[Provided records — start]

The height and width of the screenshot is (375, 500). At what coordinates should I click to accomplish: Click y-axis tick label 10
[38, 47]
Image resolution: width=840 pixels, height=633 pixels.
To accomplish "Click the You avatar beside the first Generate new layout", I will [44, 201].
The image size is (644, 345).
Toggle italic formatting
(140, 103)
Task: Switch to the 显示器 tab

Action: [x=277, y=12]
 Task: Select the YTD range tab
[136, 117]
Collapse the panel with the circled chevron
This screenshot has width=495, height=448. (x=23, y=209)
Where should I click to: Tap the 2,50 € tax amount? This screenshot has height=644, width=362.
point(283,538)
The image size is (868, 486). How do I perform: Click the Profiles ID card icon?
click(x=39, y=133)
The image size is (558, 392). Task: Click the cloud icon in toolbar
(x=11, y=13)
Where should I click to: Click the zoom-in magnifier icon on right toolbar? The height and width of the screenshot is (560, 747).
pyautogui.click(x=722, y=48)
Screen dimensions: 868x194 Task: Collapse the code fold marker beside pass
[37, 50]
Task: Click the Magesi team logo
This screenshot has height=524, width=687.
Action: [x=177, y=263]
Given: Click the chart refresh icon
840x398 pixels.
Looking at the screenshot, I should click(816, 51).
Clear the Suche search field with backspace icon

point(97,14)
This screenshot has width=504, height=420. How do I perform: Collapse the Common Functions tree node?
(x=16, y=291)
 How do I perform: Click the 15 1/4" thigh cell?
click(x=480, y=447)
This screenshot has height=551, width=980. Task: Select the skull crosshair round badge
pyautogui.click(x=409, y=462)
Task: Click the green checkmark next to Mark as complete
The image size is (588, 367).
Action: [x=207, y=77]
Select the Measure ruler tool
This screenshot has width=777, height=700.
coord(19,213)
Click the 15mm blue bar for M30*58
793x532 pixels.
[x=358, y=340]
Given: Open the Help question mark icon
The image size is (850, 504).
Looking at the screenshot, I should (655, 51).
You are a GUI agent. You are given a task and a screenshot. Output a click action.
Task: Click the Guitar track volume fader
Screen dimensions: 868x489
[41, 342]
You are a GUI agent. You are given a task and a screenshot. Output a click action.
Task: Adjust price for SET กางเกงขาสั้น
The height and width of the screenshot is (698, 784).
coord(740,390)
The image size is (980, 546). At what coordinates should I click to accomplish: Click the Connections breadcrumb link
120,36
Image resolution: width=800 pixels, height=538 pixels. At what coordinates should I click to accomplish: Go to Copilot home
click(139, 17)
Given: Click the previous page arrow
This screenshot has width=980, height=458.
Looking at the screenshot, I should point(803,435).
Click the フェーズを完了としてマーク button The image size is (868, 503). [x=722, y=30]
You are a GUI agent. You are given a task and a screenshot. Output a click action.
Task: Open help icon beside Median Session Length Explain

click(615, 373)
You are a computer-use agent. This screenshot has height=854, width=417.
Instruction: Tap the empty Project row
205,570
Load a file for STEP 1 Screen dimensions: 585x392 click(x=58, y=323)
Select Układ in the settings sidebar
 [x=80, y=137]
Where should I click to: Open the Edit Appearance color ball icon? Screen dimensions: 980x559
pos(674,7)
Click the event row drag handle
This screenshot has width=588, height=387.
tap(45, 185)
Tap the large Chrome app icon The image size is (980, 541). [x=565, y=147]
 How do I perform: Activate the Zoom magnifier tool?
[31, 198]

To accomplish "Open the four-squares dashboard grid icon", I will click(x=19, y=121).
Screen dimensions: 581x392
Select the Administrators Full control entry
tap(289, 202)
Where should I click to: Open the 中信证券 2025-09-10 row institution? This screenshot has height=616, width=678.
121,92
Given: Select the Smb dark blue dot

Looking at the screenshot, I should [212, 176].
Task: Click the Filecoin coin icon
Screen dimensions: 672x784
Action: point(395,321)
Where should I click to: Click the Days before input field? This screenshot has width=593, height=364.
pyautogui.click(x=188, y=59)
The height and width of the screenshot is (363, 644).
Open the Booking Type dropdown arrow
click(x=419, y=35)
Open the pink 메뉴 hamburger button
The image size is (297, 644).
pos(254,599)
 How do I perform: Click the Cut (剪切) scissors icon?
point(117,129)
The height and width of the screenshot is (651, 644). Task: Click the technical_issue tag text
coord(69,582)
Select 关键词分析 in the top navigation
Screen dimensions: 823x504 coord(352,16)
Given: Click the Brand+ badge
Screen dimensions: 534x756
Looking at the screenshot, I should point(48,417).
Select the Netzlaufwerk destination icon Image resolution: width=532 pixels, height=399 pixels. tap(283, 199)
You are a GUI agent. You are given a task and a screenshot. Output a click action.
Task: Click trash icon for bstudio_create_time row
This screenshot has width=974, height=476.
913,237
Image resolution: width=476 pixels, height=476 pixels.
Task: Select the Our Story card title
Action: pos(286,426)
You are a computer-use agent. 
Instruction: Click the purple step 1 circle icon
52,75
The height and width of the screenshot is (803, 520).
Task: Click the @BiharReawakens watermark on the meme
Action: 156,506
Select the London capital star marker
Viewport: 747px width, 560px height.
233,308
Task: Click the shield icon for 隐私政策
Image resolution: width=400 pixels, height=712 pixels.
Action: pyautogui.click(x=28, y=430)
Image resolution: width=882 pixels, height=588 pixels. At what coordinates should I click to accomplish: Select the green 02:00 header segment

[Provided records — finish]

__Task__
Reproduce all entries exactly, leaving each one whole.

__Solved exercise__
The height and width of the screenshot is (375, 500). At what coordinates should I click to accomplish: Click y-axis tick label 10
[38, 47]
Image resolution: width=840 pixels, height=633 pixels.
To accomplish "Click the You avatar beside the first Generate new layout", I will [44, 201].
The image size is (644, 345).
Toggle italic formatting
(140, 103)
Task: Switch to the 显示器 tab

Action: [x=277, y=12]
 Task: Select the YTD range tab
[136, 117]
Collapse the panel with the circled chevron
This screenshot has width=495, height=448. (x=23, y=209)
Where should I click to: Tap the 2,50 € tax amount? This screenshot has height=644, width=362.
point(283,538)
The image size is (868, 486). How do I perform: Click the Profiles ID card icon?
click(x=39, y=133)
The image size is (558, 392). Task: Click the cloud icon in toolbar
(x=11, y=13)
Where should I click to: Click the zoom-in magnifier icon on right toolbar? The height and width of the screenshot is (560, 747).
pyautogui.click(x=722, y=48)
Screen dimensions: 868x194 Task: Collapse the code fold marker beside pass
[37, 50]
Task: Click the Magesi team logo
This screenshot has height=524, width=687.
Action: [x=177, y=263]
Given: Click the chart refresh icon
840x398 pixels.
Looking at the screenshot, I should click(816, 51).
Clear the Suche search field with backspace icon

point(97,14)
This screenshot has width=504, height=420. How do I perform: Collapse the Common Functions tree node?
(x=16, y=291)
 How do I perform: Click the 15 1/4" thigh cell?
click(x=480, y=447)
This screenshot has height=551, width=980. Task: Select the skull crosshair round badge
pyautogui.click(x=409, y=462)
Task: Click the green checkmark next to Mark as complete
The image size is (588, 367).
Action: [x=207, y=77]
Select the Measure ruler tool
This screenshot has width=777, height=700.
coord(19,213)
Click the 15mm blue bar for M30*58
793x532 pixels.
[x=358, y=340]
Given: Open the Help question mark icon
The image size is (850, 504).
Looking at the screenshot, I should (655, 51).
You are a GUI agent. You are given a task and a screenshot. Output a click action.
Task: Click the Guitar track volume fader
Screen dimensions: 868x489
[41, 342]
You are a GUI agent. You are given a task and a screenshot. Output a click action.
Task: Adjust price for SET กางเกงขาสั้น
The height and width of the screenshot is (698, 784).
coord(740,390)
The image size is (980, 546). At what coordinates should I click to accomplish: Click the Connections breadcrumb link
120,36
Image resolution: width=800 pixels, height=538 pixels. At what coordinates should I click to accomplish: Go to Copilot home
click(139, 17)
Given: Click the previous page arrow
This screenshot has width=980, height=458.
Looking at the screenshot, I should point(803,435).
Click the フェーズを完了としてマーク button The image size is (868, 503). [x=722, y=30]
You are a GUI agent. You are given a task and a screenshot. Output a click action.
Task: Open help icon beside Median Session Length Explain

click(615, 373)
You are a computer-use agent. This screenshot has height=854, width=417.
Instruction: Tap the empty Project row
205,570
Load a file for STEP 1 Screen dimensions: 585x392 click(x=58, y=323)
Select Układ in the settings sidebar
 [x=80, y=137]
Where should I click to: Open the Edit Appearance color ball icon? Screen dimensions: 980x559
pos(674,7)
Click the event row drag handle
This screenshot has width=588, height=387.
tap(45, 185)
Tap the large Chrome app icon The image size is (980, 541). [x=565, y=147]
 How do I perform: Activate the Zoom magnifier tool?
[31, 198]

To accomplish "Open the four-squares dashboard grid icon", I will click(x=19, y=121).
Screen dimensions: 581x392
Select the Administrators Full control entry
tap(289, 202)
Where should I click to: Open the 中信证券 2025-09-10 row institution? This screenshot has height=616, width=678.
121,92
Given: Select the Smb dark blue dot

Looking at the screenshot, I should [212, 176].
Task: Click the Filecoin coin icon
Screen dimensions: 672x784
Action: point(395,321)
Where should I click to: Click the Days before input field? This screenshot has width=593, height=364.
pyautogui.click(x=188, y=59)
The height and width of the screenshot is (363, 644).
Open the Booking Type dropdown arrow
click(x=419, y=35)
Open the pink 메뉴 hamburger button
The image size is (297, 644).
pos(254,599)
 How do I perform: Click the Cut (剪切) scissors icon?
point(117,129)
The height and width of the screenshot is (651, 644). Task: Click the technical_issue tag text
coord(69,582)
Select 关键词分析 in the top navigation
Screen dimensions: 823x504 coord(352,16)
Given: Click the Brand+ badge
Screen dimensions: 534x756
Looking at the screenshot, I should point(48,417).
Select the Netzlaufwerk destination icon Image resolution: width=532 pixels, height=399 pixels. tap(283, 199)
You are a GUI agent. You are given a task and a screenshot. Output a click action.
Task: Click trash icon for bstudio_create_time row
This screenshot has width=974, height=476.
913,237
Image resolution: width=476 pixels, height=476 pixels.
Task: Select the Our Story card title
Action: pos(286,426)
You are a computer-use agent. 
Instruction: Click the purple step 1 circle icon
52,75
The height and width of the screenshot is (803, 520).
Task: Click the @BiharReawakens watermark on the meme
Action: 156,506
Select the London capital star marker
Viewport: 747px width, 560px height.
233,308
Task: Click the shield icon for 隐私政策
Image resolution: width=400 pixels, height=712 pixels.
Action: pyautogui.click(x=28, y=430)
Image resolution: width=882 pixels, height=588 pixels. At what coordinates should I click to accomplish: Select the green 02:00 header segment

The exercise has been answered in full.